Gold Dropped Sharply After the US Retail Sales Report Was Released
The gold (XAU) price hit a 1-month low on Wednesday after strong economic data that boosted the US dollar and Treasury yields, reducing expectations of a rate cut by the Federal Reserve (Fed) in March.
US retail sales numbers rose in December, surpassing expectations and showing the economy's resilience as it enters the new year. After the release of the Retail Sales report, the US dollar remained near its 1-month high, coinciding with an increase in yields for the benchmark US 10-year Treasury notes. Bob Haberkorn, the senior market strategist at RJO Futures, said that the market's scepticism about the timing and possibility of interest rate cuts by the Fed is exerting downward pressure on gold prices:
"The markets are having doubts about interest rate cuts if the Fed can cut sooner than later, which is pressuring gold prices. With the dollar being strong and cuts taking time, it is hard for gold to hold a rally."

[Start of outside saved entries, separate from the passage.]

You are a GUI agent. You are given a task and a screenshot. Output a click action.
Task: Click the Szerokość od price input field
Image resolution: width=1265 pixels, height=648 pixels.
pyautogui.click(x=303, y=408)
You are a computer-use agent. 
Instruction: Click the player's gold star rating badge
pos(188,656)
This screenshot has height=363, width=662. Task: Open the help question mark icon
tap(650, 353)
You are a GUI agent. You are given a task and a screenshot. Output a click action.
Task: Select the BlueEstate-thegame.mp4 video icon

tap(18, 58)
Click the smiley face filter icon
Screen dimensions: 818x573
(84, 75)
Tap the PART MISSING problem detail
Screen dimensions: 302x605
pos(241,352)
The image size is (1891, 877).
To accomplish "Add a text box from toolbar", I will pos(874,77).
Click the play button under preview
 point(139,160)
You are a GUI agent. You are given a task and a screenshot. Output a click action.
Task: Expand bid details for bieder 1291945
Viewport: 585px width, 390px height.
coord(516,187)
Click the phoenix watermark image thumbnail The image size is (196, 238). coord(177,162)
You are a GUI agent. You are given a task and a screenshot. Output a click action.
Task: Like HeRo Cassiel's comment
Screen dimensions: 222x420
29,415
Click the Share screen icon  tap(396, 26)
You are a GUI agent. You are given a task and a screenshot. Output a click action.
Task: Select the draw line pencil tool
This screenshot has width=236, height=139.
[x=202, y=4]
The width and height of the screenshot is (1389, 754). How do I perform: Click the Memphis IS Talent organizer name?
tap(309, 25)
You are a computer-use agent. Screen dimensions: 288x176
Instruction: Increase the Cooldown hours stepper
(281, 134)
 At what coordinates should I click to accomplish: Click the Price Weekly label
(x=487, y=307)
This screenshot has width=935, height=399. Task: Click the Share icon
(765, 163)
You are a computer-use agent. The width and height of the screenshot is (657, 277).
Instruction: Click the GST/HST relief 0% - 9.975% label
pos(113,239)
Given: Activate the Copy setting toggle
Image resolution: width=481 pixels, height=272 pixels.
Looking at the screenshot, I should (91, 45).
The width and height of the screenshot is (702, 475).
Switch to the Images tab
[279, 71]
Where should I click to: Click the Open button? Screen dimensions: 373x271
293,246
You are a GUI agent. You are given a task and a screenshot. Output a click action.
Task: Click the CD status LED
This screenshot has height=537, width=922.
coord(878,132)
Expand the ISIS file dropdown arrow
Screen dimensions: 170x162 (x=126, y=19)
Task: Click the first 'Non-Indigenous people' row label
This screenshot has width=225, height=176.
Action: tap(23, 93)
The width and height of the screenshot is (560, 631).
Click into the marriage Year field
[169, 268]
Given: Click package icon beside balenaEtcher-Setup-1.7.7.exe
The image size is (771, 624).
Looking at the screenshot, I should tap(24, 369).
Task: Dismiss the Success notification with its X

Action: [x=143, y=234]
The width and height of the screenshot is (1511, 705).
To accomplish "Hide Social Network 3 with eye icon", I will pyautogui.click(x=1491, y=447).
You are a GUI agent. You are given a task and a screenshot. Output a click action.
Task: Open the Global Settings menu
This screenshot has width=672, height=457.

Nonetheless, he noted that geopolitical tensions will likely continue to support XAU/USD, and the pair will stabilise around 2,000. In the early Asian trading hours, XAU/USD rose slightly. Daniel Ghali, the senior commodity strategist at TD Securities, notes in a research report that robust purchasing activity in China supports the gold market. Today, traders should focus on the release of the US Initial Jobless Claims report at 1:30 p.m. UTC. Lower-than-expected figures may bring the gold price below 2,000. However, the local bearish trend in XAU/USD may reverse if the numbers are higher than expected. 'Spot gold may test resistance at $2,016 per ounce, a break above which could lead to a gain to $2,045,' said Reuters analyst Wang Tao.
Hawkish Comments From the ECB President Support the Euro
The euro (EUR) dropped below 1.08500 on Wednesday but recovered after the European Central Bank (ECB) President delivered a hawkish message in Davos.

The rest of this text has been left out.